#### Listed records:

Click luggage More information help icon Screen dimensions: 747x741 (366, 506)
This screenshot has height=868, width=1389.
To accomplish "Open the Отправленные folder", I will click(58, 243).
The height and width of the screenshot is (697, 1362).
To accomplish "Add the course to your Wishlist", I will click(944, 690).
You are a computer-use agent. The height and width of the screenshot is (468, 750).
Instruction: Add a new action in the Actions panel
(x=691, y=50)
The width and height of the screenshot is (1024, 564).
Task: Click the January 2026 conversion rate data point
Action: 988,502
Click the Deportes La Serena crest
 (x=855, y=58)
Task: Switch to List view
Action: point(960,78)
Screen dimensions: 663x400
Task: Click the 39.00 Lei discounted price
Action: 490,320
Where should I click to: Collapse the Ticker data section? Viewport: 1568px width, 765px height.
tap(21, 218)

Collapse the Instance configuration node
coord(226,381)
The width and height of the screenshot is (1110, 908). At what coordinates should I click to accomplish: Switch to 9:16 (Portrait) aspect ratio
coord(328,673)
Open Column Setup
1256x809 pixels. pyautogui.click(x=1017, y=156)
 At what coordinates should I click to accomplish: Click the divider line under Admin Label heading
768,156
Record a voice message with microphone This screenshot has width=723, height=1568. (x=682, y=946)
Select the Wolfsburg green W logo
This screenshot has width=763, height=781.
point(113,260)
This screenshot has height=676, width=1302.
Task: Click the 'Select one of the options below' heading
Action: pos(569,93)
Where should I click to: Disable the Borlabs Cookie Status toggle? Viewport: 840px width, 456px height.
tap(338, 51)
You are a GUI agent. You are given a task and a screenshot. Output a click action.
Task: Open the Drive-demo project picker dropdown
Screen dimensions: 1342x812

#### About this exercise:
Your output must be an exact copy of every entry.

#### Response:
Click luggage More information help icon Screen dimensions: 747x741 (366, 506)
This screenshot has height=868, width=1389.
To accomplish "Open the Отправленные folder", I will click(58, 243).
The height and width of the screenshot is (697, 1362).
To accomplish "Add the course to your Wishlist", I will click(944, 690).
You are a computer-use agent. The height and width of the screenshot is (468, 750).
Instruction: Add a new action in the Actions panel
(x=691, y=50)
The width and height of the screenshot is (1024, 564).
Task: Click the January 2026 conversion rate data point
Action: 988,502
Click the Deportes La Serena crest
 (x=855, y=58)
Task: Switch to List view
Action: point(960,78)
Screen dimensions: 663x400
Task: Click the 39.00 Lei discounted price
Action: 490,320
Where should I click to: Collapse the Ticker data section? Viewport: 1568px width, 765px height.
tap(21, 218)

Collapse the Instance configuration node
coord(226,381)
The width and height of the screenshot is (1110, 908). At what coordinates should I click to accomplish: Switch to 9:16 (Portrait) aspect ratio
coord(328,673)
Open Column Setup
1256x809 pixels. pyautogui.click(x=1017, y=156)
 At what coordinates should I click to accomplish: Click the divider line under Admin Label heading
768,156
Record a voice message with microphone This screenshot has width=723, height=1568. (x=682, y=946)
Select the Wolfsburg green W logo
This screenshot has width=763, height=781.
point(113,260)
This screenshot has height=676, width=1302.
Task: Click the 'Select one of the options below' heading
Action: pos(569,93)
Where should I click to: Disable the Borlabs Cookie Status toggle? Viewport: 840px width, 456px height.
tap(338, 51)
You are a GUI agent. You are given a task and a screenshot. Output a click action.
Task: Open the Drive-demo project picker dropdown
Screen dimensions: 1342x812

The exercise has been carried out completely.